GEOMETRIC SHAPES PICTURE – Shape, Colour, Pattern - Step One

Step One

  1. Sort the paper cut-outs by their shape.
GEOMETRIC SHAPES PICTURE – Shape, Colour, Pattern - Step Two

Step Two

  1. Glue the shapes to another piece of paper.
  2. Make patterns.
  3. Use contrasting colours.
GEOMETRIC SHAPES PICTURE – Shape, Colour, Pattern - Step Three

Step Three

  1. Look at your picture from a distance.
    - What shape did you use the most of?
    - How many different shapes did you use?
    - Did you use shapes to make a pattern? How?
    - What do you like the best about this picture?

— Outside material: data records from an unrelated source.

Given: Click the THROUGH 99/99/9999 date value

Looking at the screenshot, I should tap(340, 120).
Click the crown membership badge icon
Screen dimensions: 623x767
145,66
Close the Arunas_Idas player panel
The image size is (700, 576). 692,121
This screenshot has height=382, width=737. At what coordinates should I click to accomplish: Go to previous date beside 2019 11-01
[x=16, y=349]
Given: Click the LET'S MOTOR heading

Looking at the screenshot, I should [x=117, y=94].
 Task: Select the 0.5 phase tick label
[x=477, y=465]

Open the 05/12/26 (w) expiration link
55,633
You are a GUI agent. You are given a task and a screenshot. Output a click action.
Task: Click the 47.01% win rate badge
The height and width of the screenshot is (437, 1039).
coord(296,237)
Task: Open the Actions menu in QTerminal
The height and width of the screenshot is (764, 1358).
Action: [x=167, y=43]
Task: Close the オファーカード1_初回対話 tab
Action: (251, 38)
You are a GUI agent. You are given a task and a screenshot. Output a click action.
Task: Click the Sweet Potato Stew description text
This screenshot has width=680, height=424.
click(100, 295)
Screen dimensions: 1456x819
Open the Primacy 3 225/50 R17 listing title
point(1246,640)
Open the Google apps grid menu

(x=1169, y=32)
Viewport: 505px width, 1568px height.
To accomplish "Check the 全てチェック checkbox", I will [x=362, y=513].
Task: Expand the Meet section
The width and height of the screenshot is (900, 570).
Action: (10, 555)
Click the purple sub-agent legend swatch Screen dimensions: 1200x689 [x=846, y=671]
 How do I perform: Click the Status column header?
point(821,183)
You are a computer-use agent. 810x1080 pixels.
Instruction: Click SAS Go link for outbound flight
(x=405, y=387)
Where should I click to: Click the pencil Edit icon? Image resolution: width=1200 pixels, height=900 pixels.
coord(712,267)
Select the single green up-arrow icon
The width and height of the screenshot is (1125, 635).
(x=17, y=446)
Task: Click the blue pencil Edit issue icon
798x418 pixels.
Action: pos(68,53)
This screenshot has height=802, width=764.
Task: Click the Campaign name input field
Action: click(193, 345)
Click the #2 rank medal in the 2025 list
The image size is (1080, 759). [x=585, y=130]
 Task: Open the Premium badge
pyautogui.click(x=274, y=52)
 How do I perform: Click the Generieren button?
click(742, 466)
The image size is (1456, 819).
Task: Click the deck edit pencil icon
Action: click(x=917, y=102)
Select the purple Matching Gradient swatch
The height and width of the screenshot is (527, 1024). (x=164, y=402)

Why?
    - Who would love this picture? Why?

Learning Goals

Students will be able to:

  • create a picture using pre-cut, geometric, paper shapes;
  • create personal responses to the centre materials;
  • work independently and self-regulate;
  • share their ideas with peers; 
  • demonstrate a sense of accomplishment.

Extensions

Have students:

  • use tracers to draw geometric and organic shapes;
  • cut out the shapes;
  • glue the shapes on a variety of small boxes;
  • glue the boxes together to create a sculpture.

Prepare

  1. Create an art centre in your classroom with the following things:
    - scissors
    - a variety of pre-cut geometric shapes
    - glue sticks
    - construction paper
  2. Gather, and make available, books about shapes and sorting, for example, The Shape of Things, by Dayle Ann Dodds, and Julie Lacome; The Shape Song Swingalong, by Barefoot Books; Triangle, by Mac Barnett, and Jon Klassen; Square, by Mac Barnett, and Jon Klassen; Circle, by Mac Barnett, and Jon Klassen; Math Counts: Shape, by Henry Arthur Pluckrose; Sam Sorts, by Marthe Jocelyn; National Geographic Kids Look and Learn: Shapes! Board book, by National Geographic Kids; and When a Line Bends . . . A Shape Begins, by Rhonda Gowler Greene, and James Kaczman.
  3. Download and display the Shape poster available on this website.
  4. Cut out some large geometric paper shapes.

Introduction

  1. Conduct a read-aloud with a book such as The Shape of Things, by Dayle Ann Dodds, and Julie Lacome.
    - draw attention to how combinations of shapes form things such as houses and boats 
  2. Practice sorting a variety of large, cut-out shapes.
  3. Invite some students to combine several shapes to create something new.
  4. Display and draw attention to shapes and shape words in the classroom.
  5. Introduce the art centre.
  6. Introduce the challenge.

Activities

The Challenge

  1. Create a picture using geometric paper shapes.
  2. Use your own ideas to make your picture.
  3. Use different shapes.
  4. Repeat shapes to make a pattern.
  5. Explain how you made your picture.

The Process

  1. Ensure that students understand the challenge.
  2. Establish success criteria with your students, for example,
    I know I am successful when I:
    - use my own ideas to make my picture
    - use different geometric shapes
    - repeat shapes to make a pattern
    - explain how I made my picture
    - share my ideas with my classmates
  3. Guide students through the steps outlined in the lesson plan.
  4. Observe students as they work.
  5. Provide individual assistance and encouragement.

Sharing

  1. Gather students to share and discuss their pictures. Ask students:
    What shape did you use the most of?   
    - How many different shapes did you use?
    - Did you use shapes to make a pattern? How?
    - What do you like the best about this picture? Why?
    - Who would love this picture? Why?
  2. Display all the pictures in the classroom.
  3. Encourage students to view the pictures and notice how they are the same, and how they are different.

Assessment

  1. Observe students as they work – thoughtful focus, discriminating, seeking more information, elaborating, experimenting.
  2. Observe students as they discuss the artworks – active listening, insightful contributions, supporting ideas with evidence found in the artwork and from personal experience.
  3. Use a checklist to track progress. (Download - ShapePicture_tracking.pdf)
  4. Have grade 1 students use the self-assessment form to evaluate their work. (Download - ShapePicture_self-assessment.pdf)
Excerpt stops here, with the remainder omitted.